• _What to work on_
Everything in the records should be repeated exactly.

#####

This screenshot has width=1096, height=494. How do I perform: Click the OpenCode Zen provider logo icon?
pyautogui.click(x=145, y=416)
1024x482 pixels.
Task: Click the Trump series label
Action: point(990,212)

#####

• _Answer to this problem_
This screenshot has width=1096, height=494. How do I perform: Click the OpenCode Zen provider logo icon?
pyautogui.click(x=145, y=416)
1024x482 pixels.
Task: Click the Trump series label
Action: point(990,212)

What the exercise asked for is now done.